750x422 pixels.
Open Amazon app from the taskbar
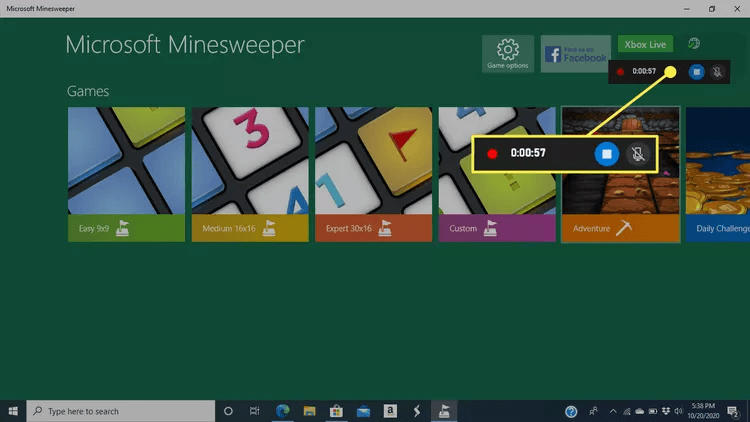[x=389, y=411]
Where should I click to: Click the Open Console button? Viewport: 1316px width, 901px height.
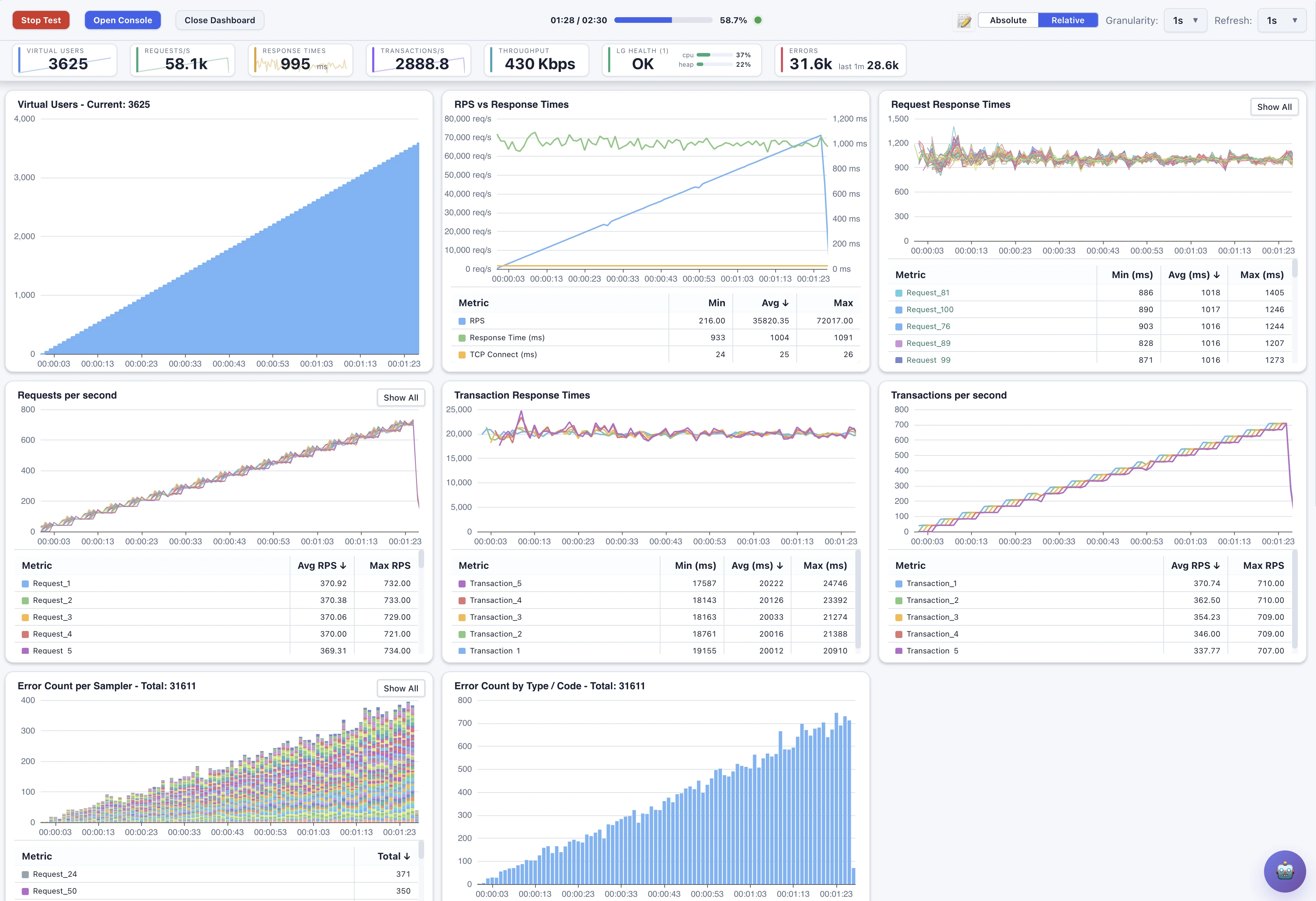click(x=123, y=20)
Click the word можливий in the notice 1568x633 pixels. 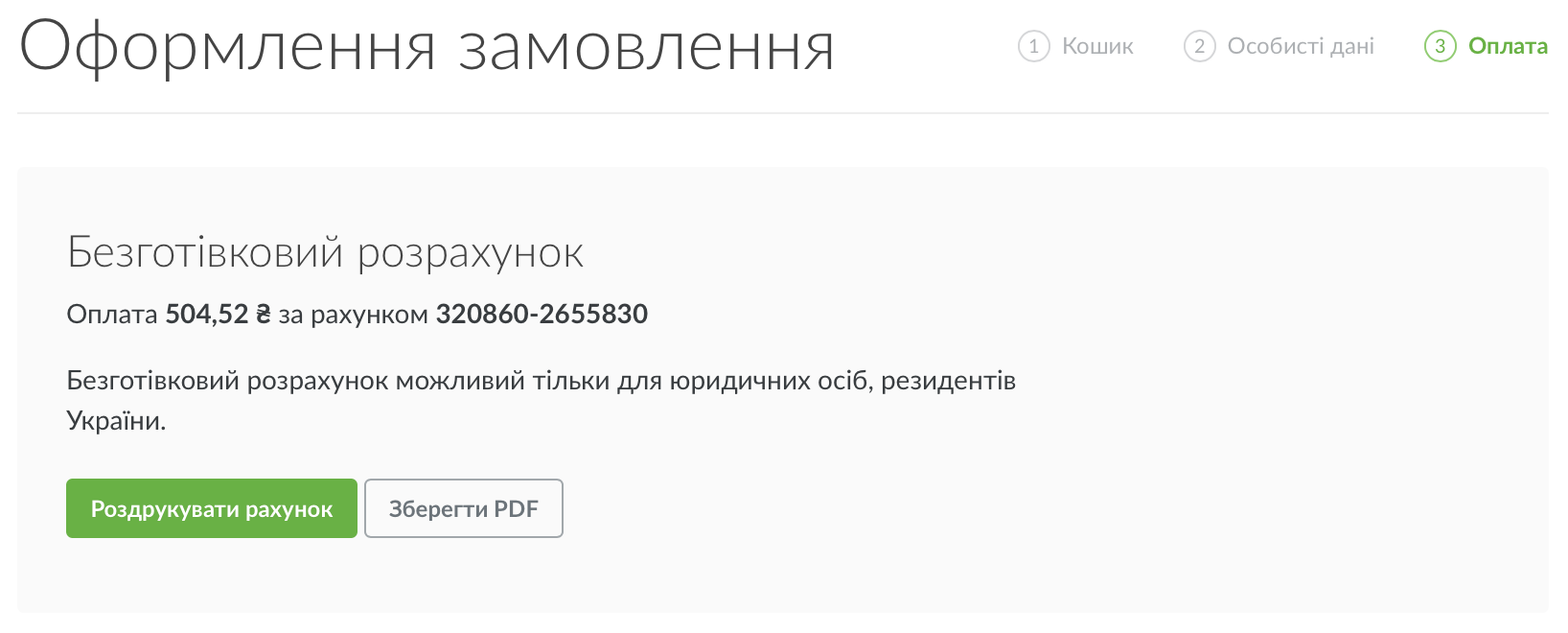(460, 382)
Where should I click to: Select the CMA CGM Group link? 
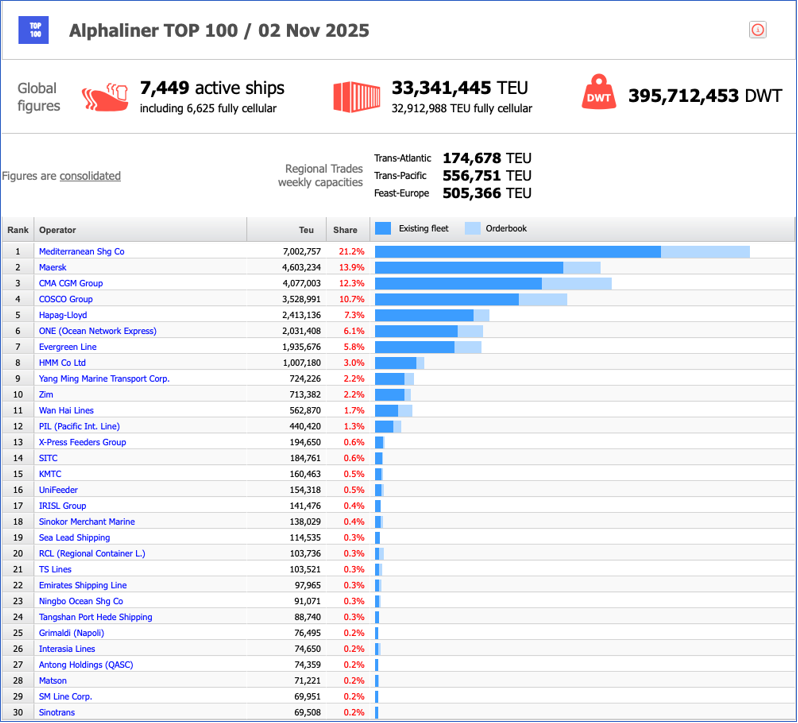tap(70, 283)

*Assigned task*: Transcribe the span of lines that runs from the line with "Where should I click to: Select" to the end of the data, both ends included, exactly, with nothing else and no pictures.

*Answer section*:
Where should I click to: Select the CMA CGM Group link? 
tap(70, 283)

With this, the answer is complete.